Sem ruborizar, em quatro anos de governo o “novo caminho” imitou os tribunais de exceção: julgamento prévio, impedimento do direito de defesa e condenação confirmatória. Esse é o legado que o ex-governo Agnelo entregou nas mãos de Rollemberg um estado-governo sob suspeita, inconfiável, em virtude de sustentar a ma-fé e o abuso de poder com leis e decretos.
Nem seria preciso lembrar que a Secretaria de Transparência - órgão máximo desse marketing político de pretensa moralidade, não produziu nada sobre as denúncias de João Dias – o policial que jogou dinheiro na antessala do governador. Ou constatar, por mera curiosidade, que nenhum contrato da Novacap esteve no rol de suspeição. Sobre a obra superfaturada do Estádio Mané Garricha; os milhões gastos na Fábrica Social ou os R$350 milhões destinados à “jardinagem externa” do estádio da Copa, nenhuma palavra da Transparência. Indícios de recursos públicos desviados e suficientes para impedir o caos que seu governo causou à saúde e à educação públicas. Ao contrário, diante de qualquer tentativa de revelar o abuso de poder dos gestores do GDF, a bem bolada Secretaria de Transparência foi de agilidade impar, transformando em réus os acusadores e as vítimas dos crimes cometidos por eles. E mesmo assim, pasmem, fez escola, pois o comparsa que a implantou foi alçado à Controladoria Geral da União, onde hoje posa de bom moço.
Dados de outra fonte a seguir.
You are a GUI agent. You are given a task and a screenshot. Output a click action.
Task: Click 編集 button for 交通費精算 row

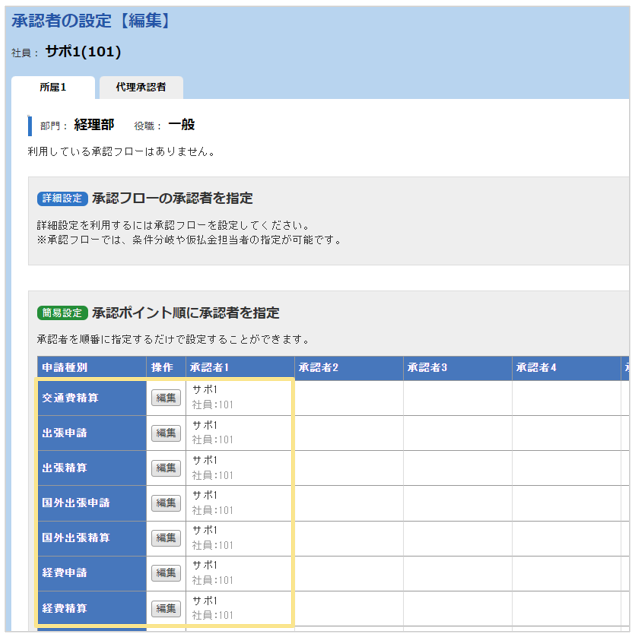pyautogui.click(x=166, y=398)
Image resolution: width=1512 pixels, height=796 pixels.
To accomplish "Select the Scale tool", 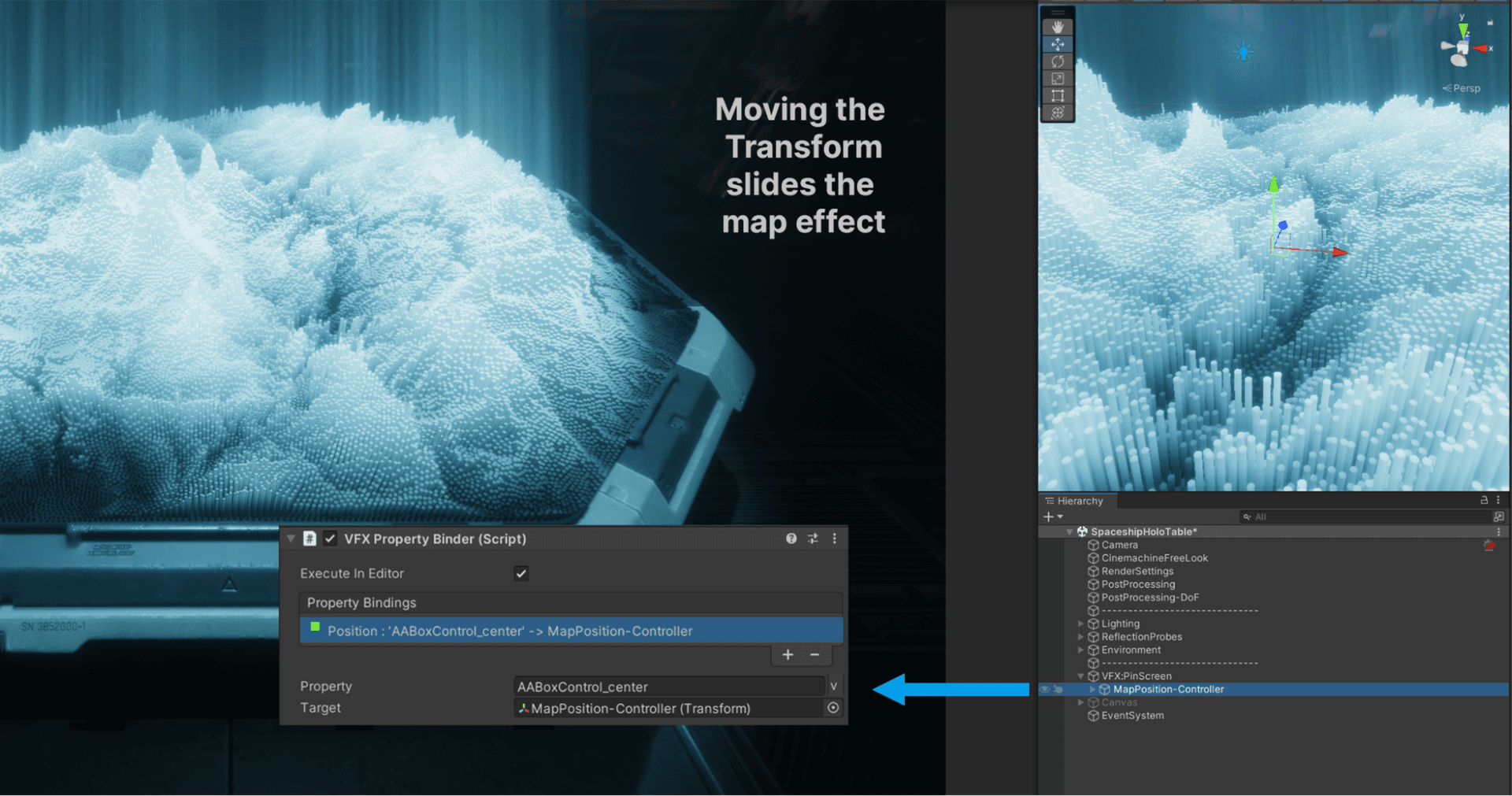I will coord(1058,77).
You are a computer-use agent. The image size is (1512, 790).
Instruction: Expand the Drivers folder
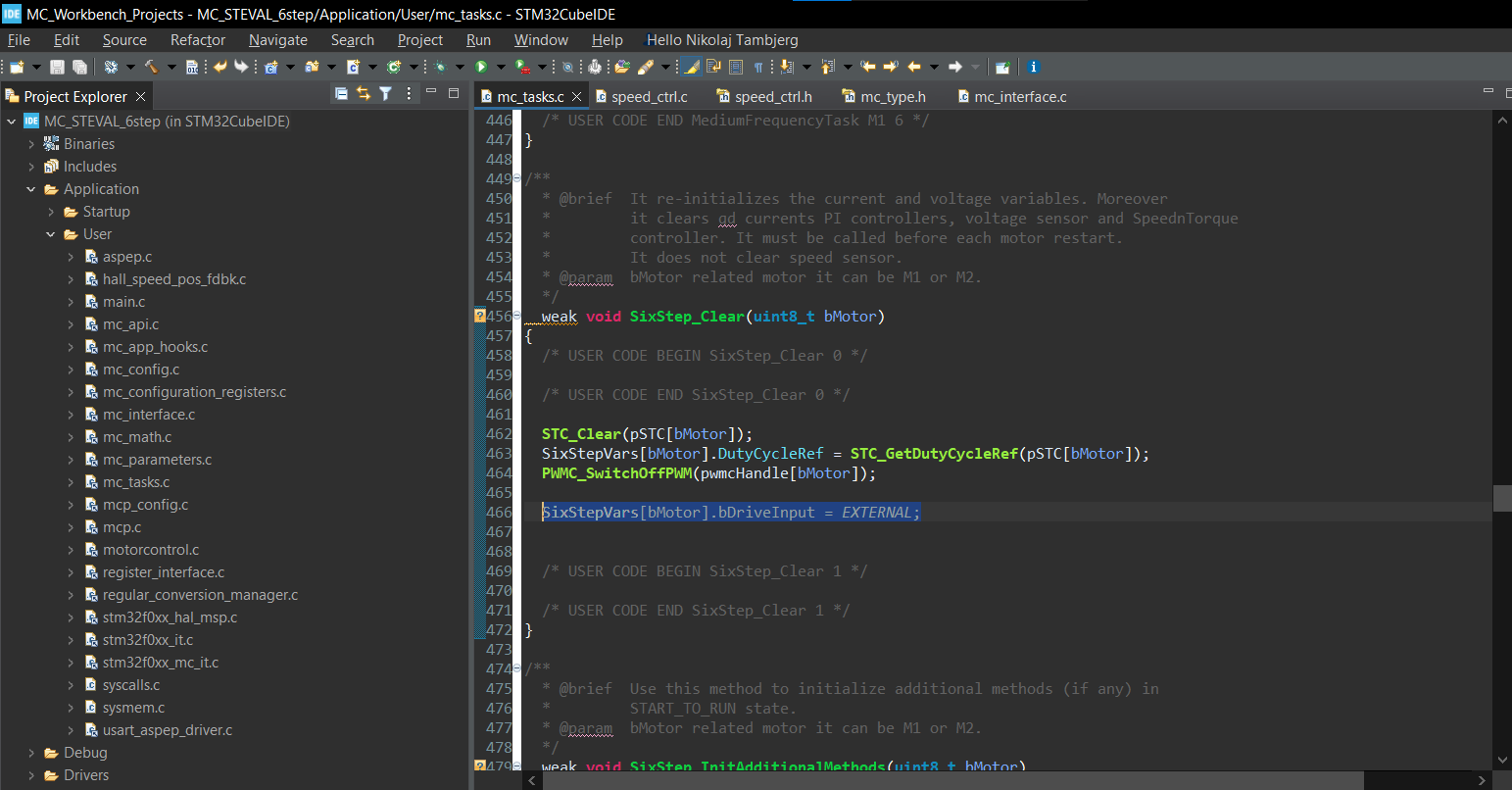coord(31,775)
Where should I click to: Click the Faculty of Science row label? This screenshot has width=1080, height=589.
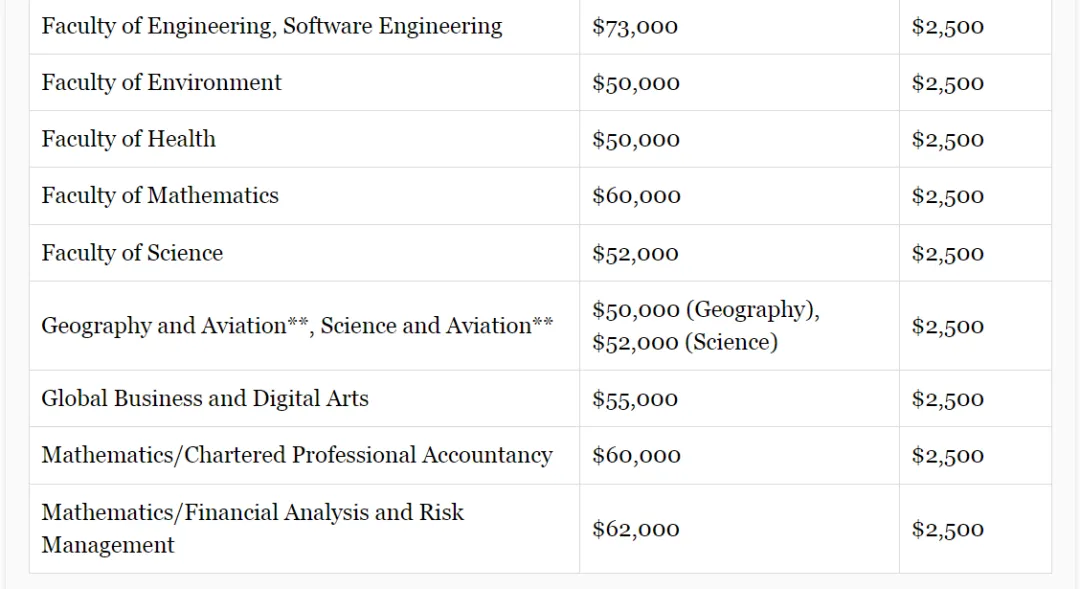point(132,253)
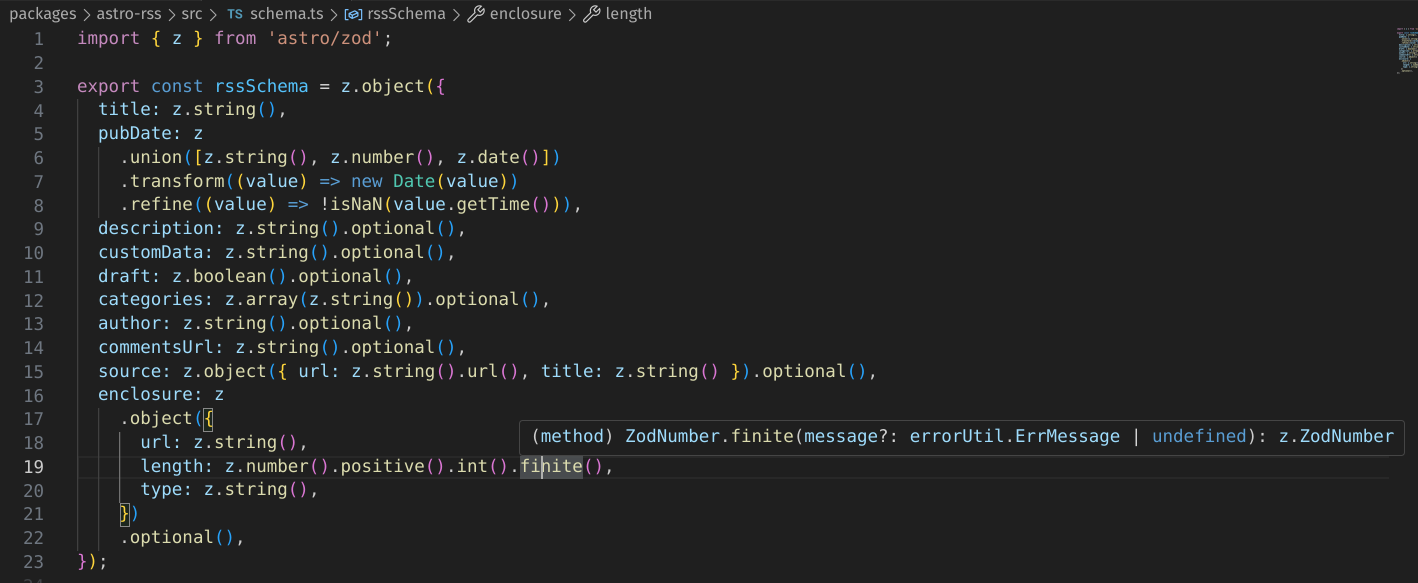Select the enclosure breadcrumb entry
The width and height of the screenshot is (1418, 583).
coord(526,13)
Vê-se, nesse pequeno rascunho de estelionato eleitoral, que chamar o governo Agnelo de apagão de gestão é querer fazer poesia com o abandonado a que foi submetida à sociedade brasiliense. Seja no sucateamento dos hospitais e das escolas públicas, na precariedade das políticas de atendimento e regularização habitacional, na insuficiência das soluções de trânsito, na fragilidade do combate à violência e ao tráfico ou no descaso com os pequenos produtores rurais, o que se viu foi o Distrito Federal administrado por um governo sem interlocutores para os problemas do cidadão comum, mas com tempo de sobras para projetos faraônicos, nacionais e internacionais, de duvidosas boas intenções.
Entretanto, apesar desse cenário desolador, a sociedade brasiliense não deseja que o governo Rollemberg siga esse roteiro perverso que paralisou o governo Agnelo por mais de dois anos. A sociedade quer transparência com legalidade, eficiência sem má-fe e compromisso com a solução de seus problemas, aos quais se somaram os quatro anos de seu desgoverno. 
Porém, essa disposição do cidadão em renovar as esperanças para recuperar o orgulho de morar na capital da República, não desobriga o governo Rollemberg de promover ações necessárias e esclarecedoras para recuperar a imagem de Brasília no cenário nacional. Evidentemente, entre suas tarefas, inclui-se a necessidade de responder “professores de plantão” que usam a rede mundial de computadores para tentar ensiná-lo a ler extratos bancários, pois o eleitor brasiliense sabe que o caos instalado no Distrito Federal tem as impressões digitais desses mestres do ardil. É o povo que ensina Rollemberg: pau que dá em Francisco dá em Chico.